Each record that follows should be repeated exactly, minus any images.

************

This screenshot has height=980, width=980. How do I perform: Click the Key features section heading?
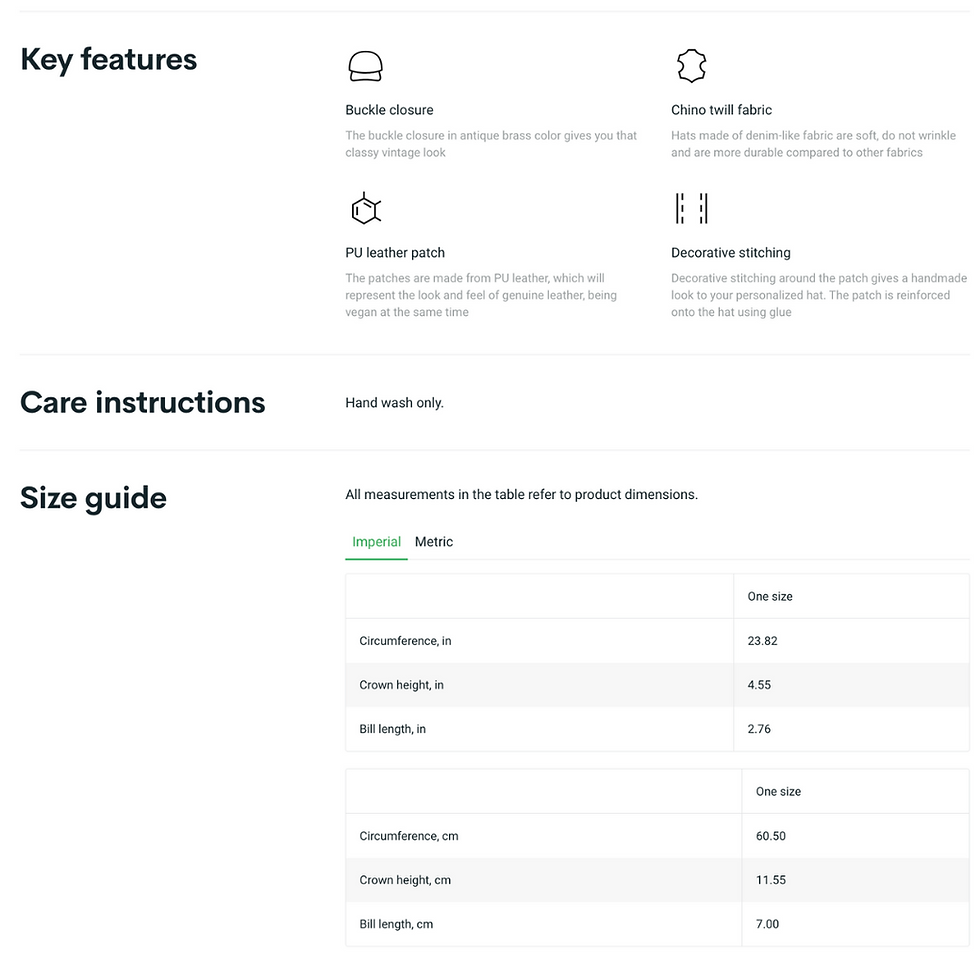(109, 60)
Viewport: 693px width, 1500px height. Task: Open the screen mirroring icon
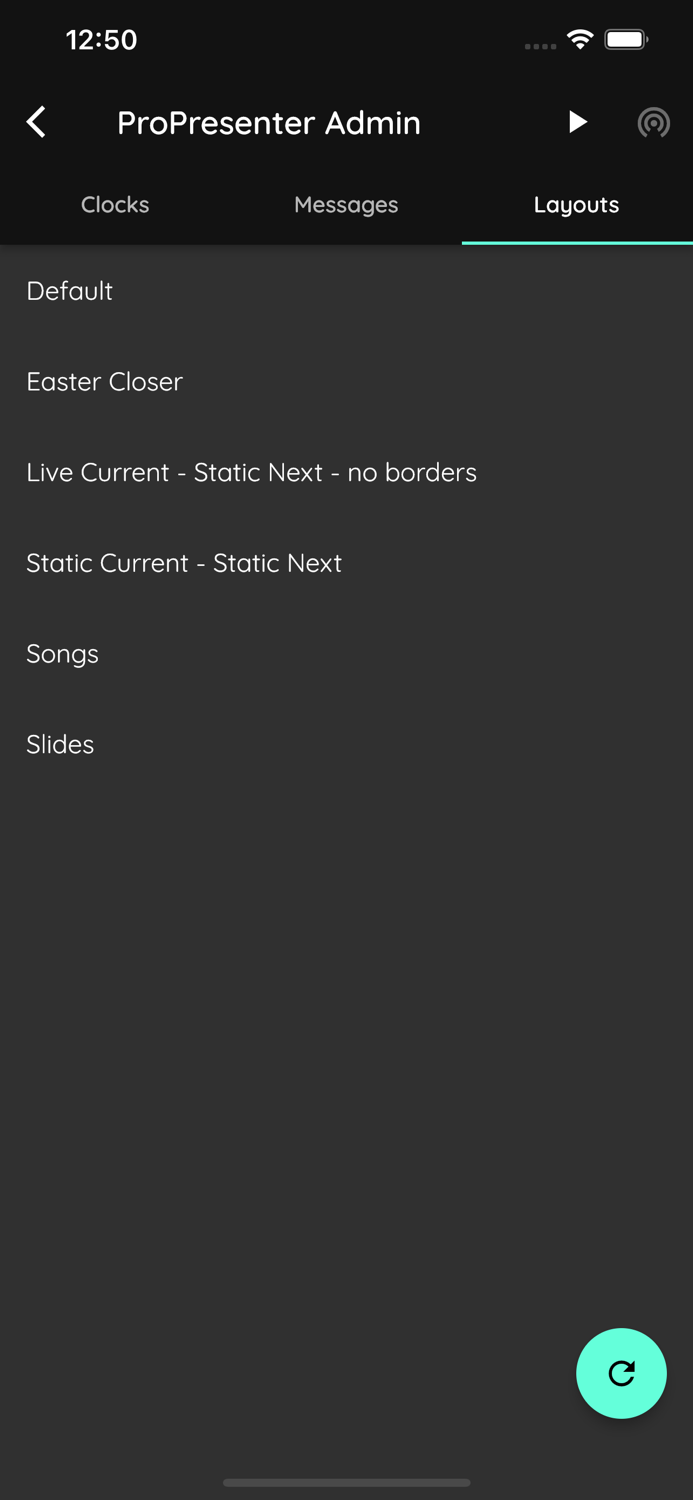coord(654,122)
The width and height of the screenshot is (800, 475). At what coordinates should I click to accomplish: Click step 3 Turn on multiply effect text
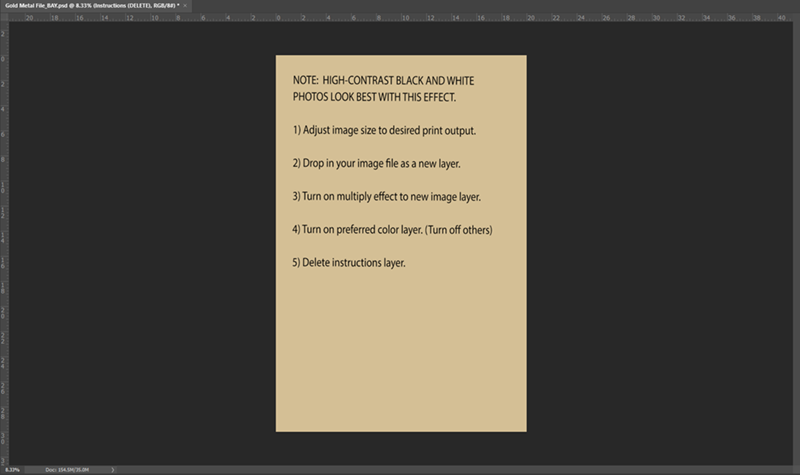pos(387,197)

************

→ Answer to the exercise
This screenshot has height=980, width=980. How do I perform: Click the Key features section heading?
(109, 60)
Viewport: 693px width, 1500px height. Task: Open the screen mirroring icon
coord(654,122)
The width and height of the screenshot is (800, 475). At what coordinates should I click to accomplish: Click step 3 Turn on multiply effect text
pos(387,197)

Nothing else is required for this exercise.